Basquiat, Jean-Michel : Basquiat, une vie

Couleur, 52’, 2010
Réalisation : Jean-Michel Vecchiet
Image : Charlotte Vecchiet
Montage : Noam Roubah
Son : Nicolas Mazet et Dimitri Tisseyre
Production : Pénélope Morgan Production, Arte
Pays : France

"Basquiat, une vie" s’ouvre sur New York, ses ponts, ses murs, ses graffs, ses quartiers en ruine. Une voix off annonce le futur de ce jeune homme de 15 ans, de son art et de son époque et ainsi « commence la légende ». Le ton du film est donné, le destin est en marche. Scandé par la musique de Beethoven, lyrique et funèbre, le film, tel un opéra, avance vers son dénouement inévitable et terrible. Jean-Michel Vecchiet construit ce récit dramatique comme un maelström d’émotions, un tourbillon d’images, de musique et de témoignages, et remonte la course du peintre vers la gloire – et la mort. Sur le rythme enfiévré des ballades enivrantes d’Erik Truffaz, il alterne interviews, images d’archives, petits films d’époque tournés entre amis, photographies, tableaux de l’artiste, négatifs, images de la ville... Le montage est rapide, les séquences très découpées et la narration reste portée par cette chronologie tissée dans les succès fulgurants du peintre. Mais comme dans toute tragédie, les signes que le fatum est en marche sont là. Et le film les reprend dans sa matière, autour du succès du peintre, des amis qui racontent. Autour surtout de quelques images de Basquiat qui reviennent, entêtantes, pour rythmer cette chronique d’une mort annoncée.
De la peinture de Basquiat, Jean-Michel Vecchiet ne cherche pas l’exégèse à tout prix. En se saisissant de l’environnement du peintre, ce New York électrique des années 80, en refaisant dans la ville le parcours de graffeur de Basquiat ou en se glissant, par des entretiens dans ses amitiés, il agite sa matière cinématographique de la même énergie bouillonnante qui porte et traverse l’œuvre de Basquiat, qui semble, parfois, elle aussi, l’improvisation d’un saxo libre et enragé. Basquiat est bien sûr, comme le film le répète, un « Rimbaud des temps modernes » à la destinée aussi fulgurante que géniale, un « voyant ». Et c’est « le dérèglement de tous les sens », que Jean-Michel Vecchiet travaille à son tour dans la matière de ce film à la fois riche et hypnotique, fasciné et fascinant.

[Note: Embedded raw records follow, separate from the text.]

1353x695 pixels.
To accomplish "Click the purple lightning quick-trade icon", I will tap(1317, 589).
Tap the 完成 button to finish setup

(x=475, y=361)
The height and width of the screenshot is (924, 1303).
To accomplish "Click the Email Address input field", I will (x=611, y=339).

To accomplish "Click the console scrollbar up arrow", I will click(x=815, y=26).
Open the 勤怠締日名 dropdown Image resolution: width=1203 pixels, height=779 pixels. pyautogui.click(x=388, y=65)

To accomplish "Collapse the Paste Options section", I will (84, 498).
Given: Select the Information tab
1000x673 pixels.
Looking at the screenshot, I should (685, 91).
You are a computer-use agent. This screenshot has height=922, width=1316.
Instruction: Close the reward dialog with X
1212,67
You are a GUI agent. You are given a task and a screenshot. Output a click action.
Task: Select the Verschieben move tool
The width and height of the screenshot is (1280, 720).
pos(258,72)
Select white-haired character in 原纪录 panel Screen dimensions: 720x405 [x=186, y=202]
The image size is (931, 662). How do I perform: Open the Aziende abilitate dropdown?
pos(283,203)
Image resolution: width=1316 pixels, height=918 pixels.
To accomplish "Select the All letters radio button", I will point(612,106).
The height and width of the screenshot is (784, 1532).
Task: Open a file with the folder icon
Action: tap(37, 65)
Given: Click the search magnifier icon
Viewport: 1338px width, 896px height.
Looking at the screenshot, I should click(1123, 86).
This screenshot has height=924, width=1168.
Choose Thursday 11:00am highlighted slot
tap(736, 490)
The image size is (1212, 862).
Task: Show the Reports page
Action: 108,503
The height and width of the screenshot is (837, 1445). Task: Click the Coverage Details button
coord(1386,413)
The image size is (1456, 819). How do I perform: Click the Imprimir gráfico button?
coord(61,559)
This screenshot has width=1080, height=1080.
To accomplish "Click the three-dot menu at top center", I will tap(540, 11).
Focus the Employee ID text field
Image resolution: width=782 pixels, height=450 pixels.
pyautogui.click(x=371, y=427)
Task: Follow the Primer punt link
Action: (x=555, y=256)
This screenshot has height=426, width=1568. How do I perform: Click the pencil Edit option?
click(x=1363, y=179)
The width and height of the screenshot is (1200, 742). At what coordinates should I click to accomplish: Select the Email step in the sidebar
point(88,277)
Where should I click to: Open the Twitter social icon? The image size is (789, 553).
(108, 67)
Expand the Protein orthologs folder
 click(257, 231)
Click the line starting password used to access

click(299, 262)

Jean-Michel Basquiat (1960-1988)
Né de parents new-yorkais originaires d’Haïti et de Porto Rico, Jean-Michel Basquiat est un enfant précoce, qui sait lire et écrire dès l’âge de 4 ans et manie plusieurs langues à 8. A 15 ans, ils commencent avec deux amis à couvrir les murs de New York de phrases poétiques et humoristiques, de dessins aux traits épurés et énergiques, qu’il signe toujours d’un symbole du copyright et du pseudonyme SAMO (littéralement « Same Old Shit »). Très vite, Samo devient un personnage énigmatique et emblématique qui lui permet de se faire rapidement connaître. Jusqu’à ce qu’ils dévoilent leur identité. Basquiat finit par continuer son travail sur les murs, seul, signant « Samo is dead » avant d’apparaître au grand jour. En quelques années, il devient le peintre de la scène montante new-yorkaise, renommé, reconnu et riche. Il incarne le renouveau de l’art moderne américain, et sa photographie qui fait la couverture du Times en 1985 devient l’emblème d’une époque, d’une revanche, celle d’une jeune génération arrivée au sommet de la gloire. Sa rencontre avec Andy Warhol signe la naissance d’une amitié très forte et d’une collaboration artistique qui renouvelle le pop art. Mais épuisé par les drogues, sa renommée et son insatiable énergie picturale, Basquiat, que la mort de Warhol affecte profondément, s’isole de plus en plus, peint moins, tente de se reprendre. Mais il meurt d’une overdose dans son appartement le 2 août 1988.

Jean Michel Vecchiet 
Né en 1958 à Martigues, Jean-Michel Vecchiet travaille depuis la fin des années 1970, à la fois comme plasticien et réalisateur. Son œuvre a fait l’objet de nombreuses expositions dans les musées et les festivals internationaux. Depuis 1997, il réalise des magazines, des grands reportages et des documentaires pour la télévision parmi lesquels "Je t’aime, je te filme" (en 1999 avec Anouk Grimberg, Anna Karina, Isabella Rosselini, Helmut Berger), "Peter Lindbergh, journal de voyage" (en 2001, avec Nastassia Kinski, Isabelle Huppert, Mila Jovovich), "Vies et morts d’Andy Warhol" (2005), ou encore très récemment "Nous étions l’Exodus", produit par France 2.